On the afternoon of March 26, the Senate debated a measure styled "Joint Resolution 4," sponsored by Fritz Hollings of South Carolina. The resolution proposed an amendment to the U.S. Constitution authorizing Congress and the states to "set reasonable limits" on contributions to, and expenditures by, candidates for all public offices. A new constitutional amendment would be necessary to authorize such limits because an old constitutional amendment -- the first one -- stands in the way.

An unbroken, quarter-century-long string of Supreme Court decisions hold that the First Amendment forbids even "reasonable" limits on campaign contributions unless those limits are necessary to combat corruption. Under the same line of high court rulings, the Constitution will not tolerate any limitation on campaign expenditures unless the money in question comes from general tax revenue in a publicly financed election.

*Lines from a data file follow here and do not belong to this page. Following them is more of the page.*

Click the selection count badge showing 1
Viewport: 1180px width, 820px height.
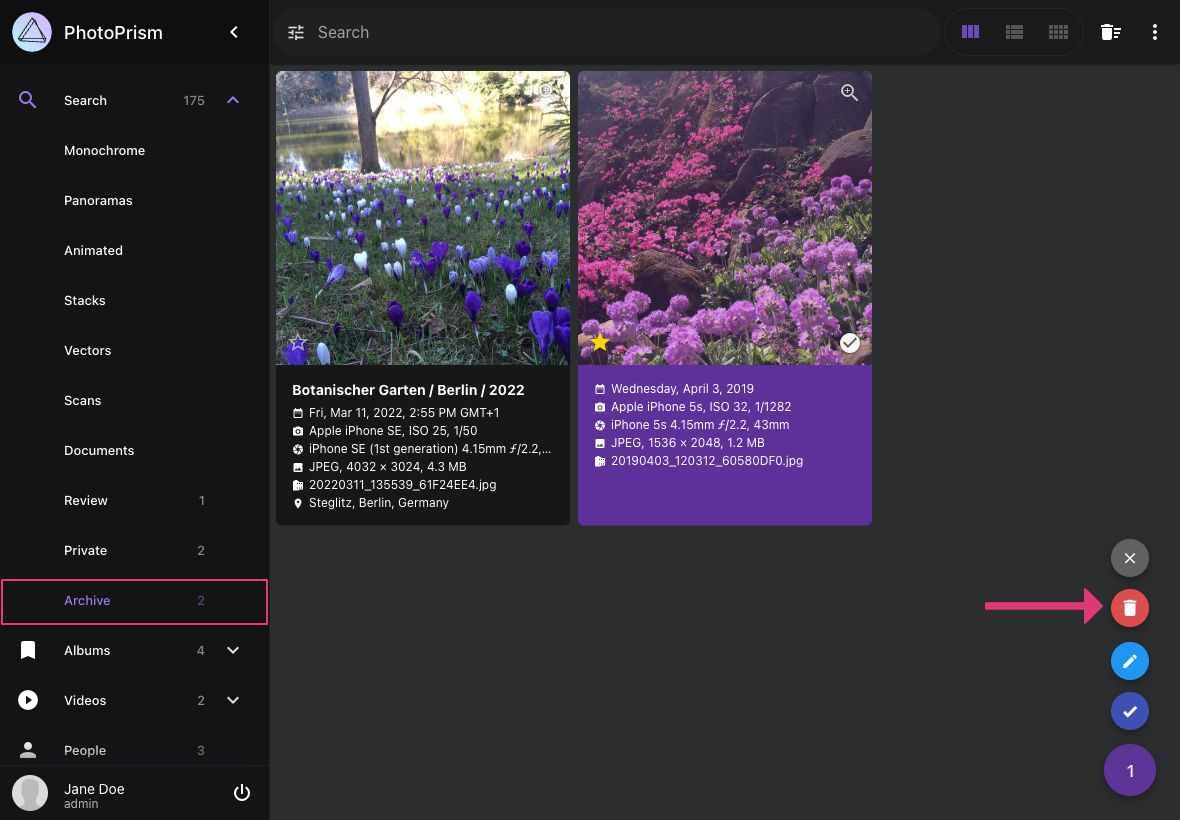pos(1130,770)
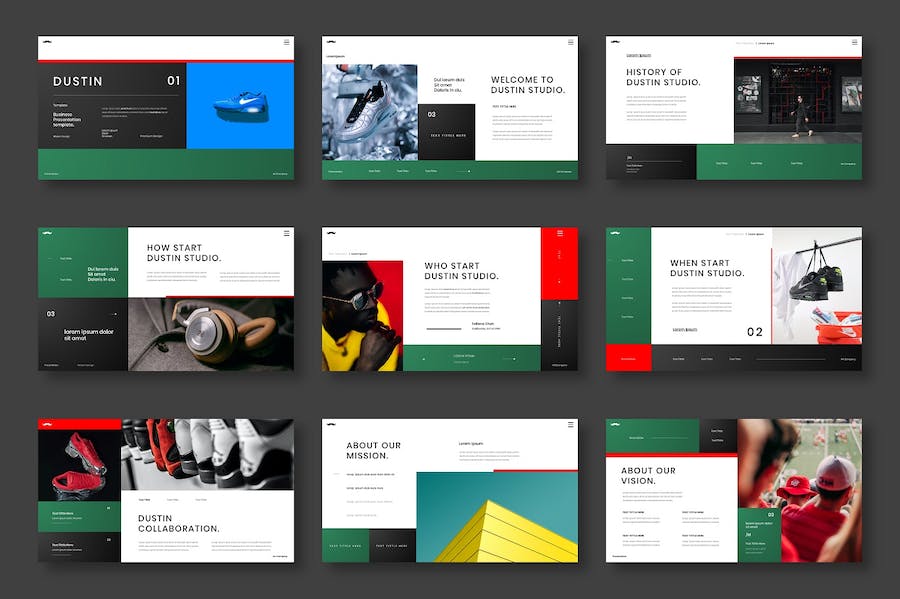Click hamburger icon in red block on Who Start slide
The width and height of the screenshot is (900, 599).
click(560, 233)

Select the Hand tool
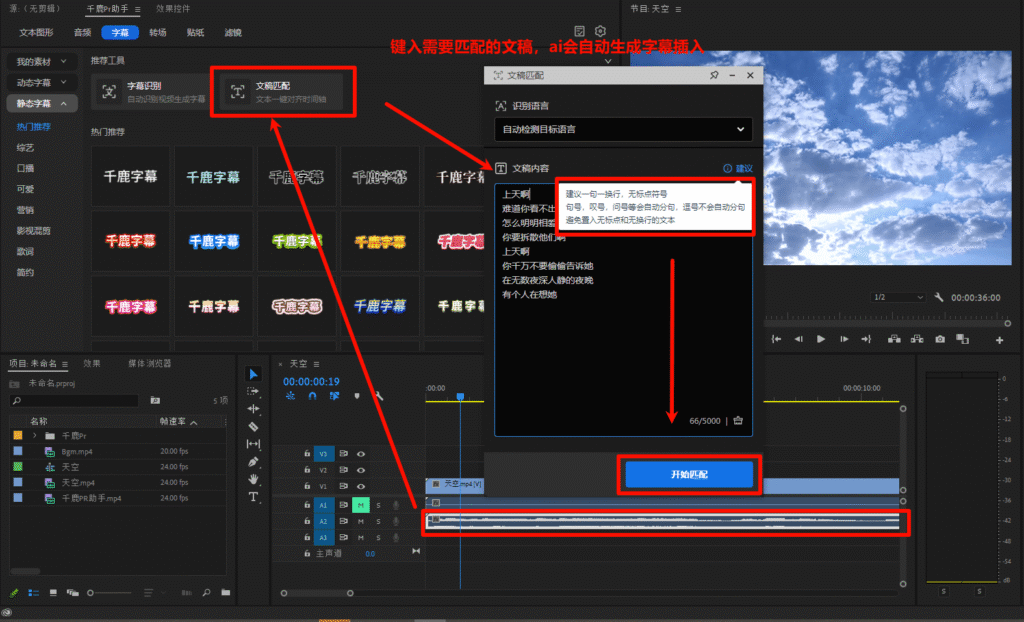(253, 479)

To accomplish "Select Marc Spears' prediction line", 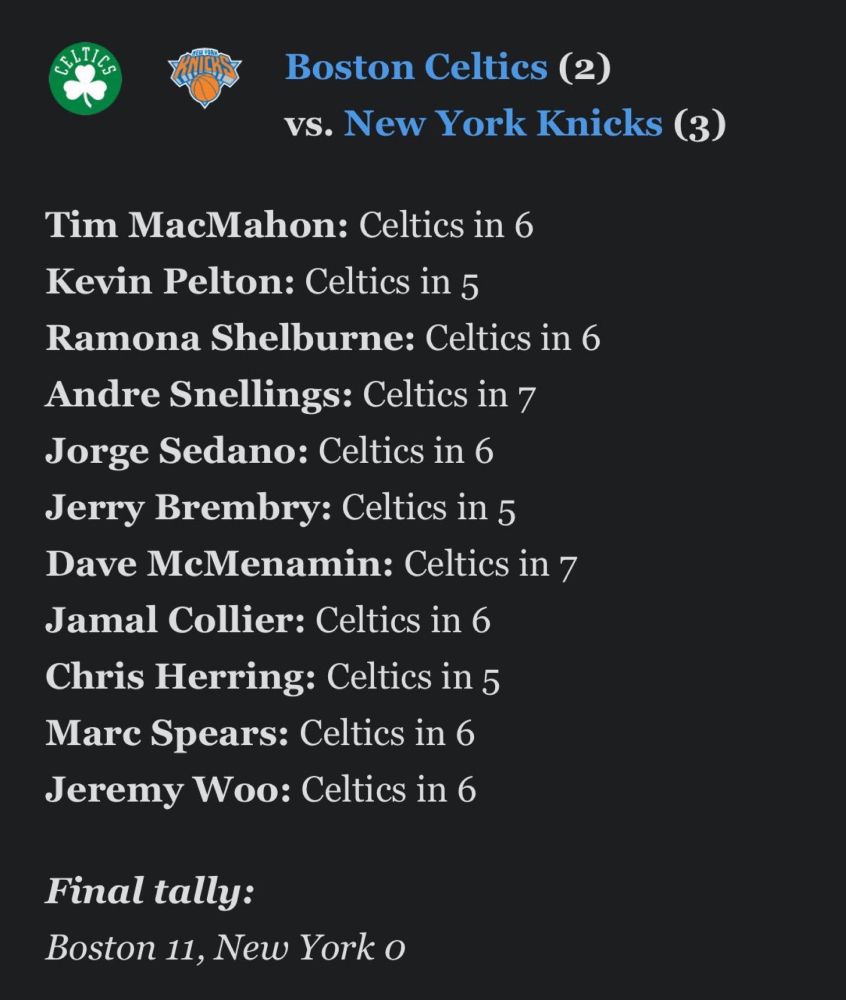I will click(260, 733).
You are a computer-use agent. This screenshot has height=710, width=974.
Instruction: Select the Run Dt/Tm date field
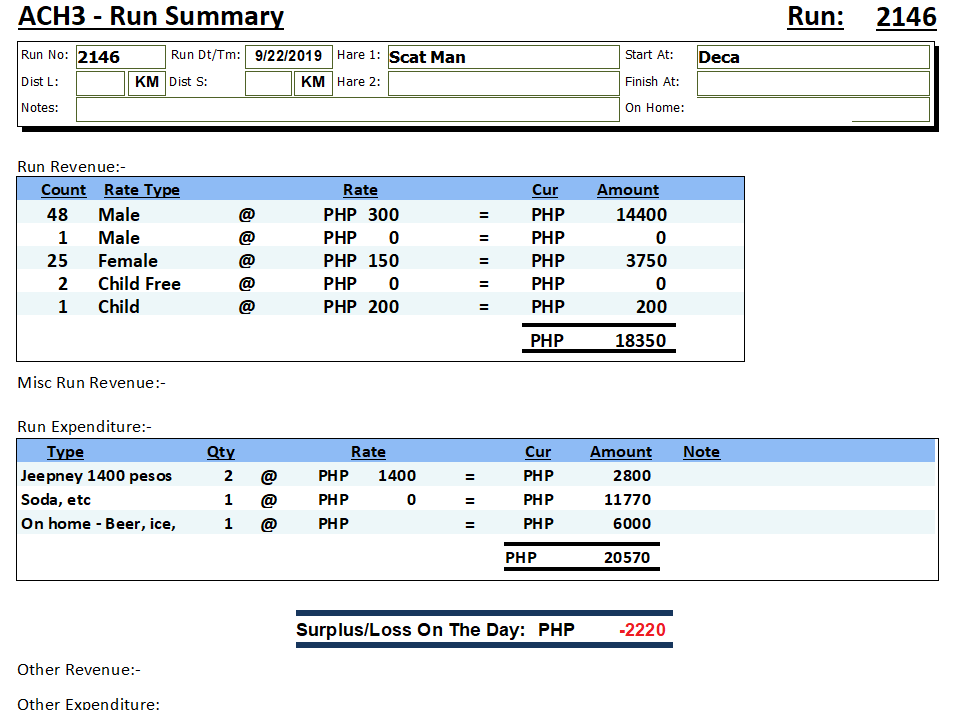(288, 57)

Joint Resolution 4, in other words, was a proposal to abridge the Constitution's elemental protection of political speech. And when the debate was done, 40 senators voted to do just that, with Montana's absent Max Baucus announcing through the clerk that he had intended to join them. All forty-one of these people, incidentally, would vote for the McCain-Feingold bill a few days later. Such is the nature of modern "reform."

When so many U.S. senators decide that the First Amendment needs curtailment, you'd think some people would get upset -- leading journalists especially. But no. The next day's New York Times restricted mention of the Hollings resolution to the final sentence of a 1,000-plus-word story the paper ran on page 18. In the same issue, breezily dismissing complaints that the McCain-Feingold bill, too, would impede free speech, the Times's lead editorial boasted, "This page . . . has a record of vigilance on the First Amendment." Oddly enough, "this page" failed to notice the Hollings resolution at all.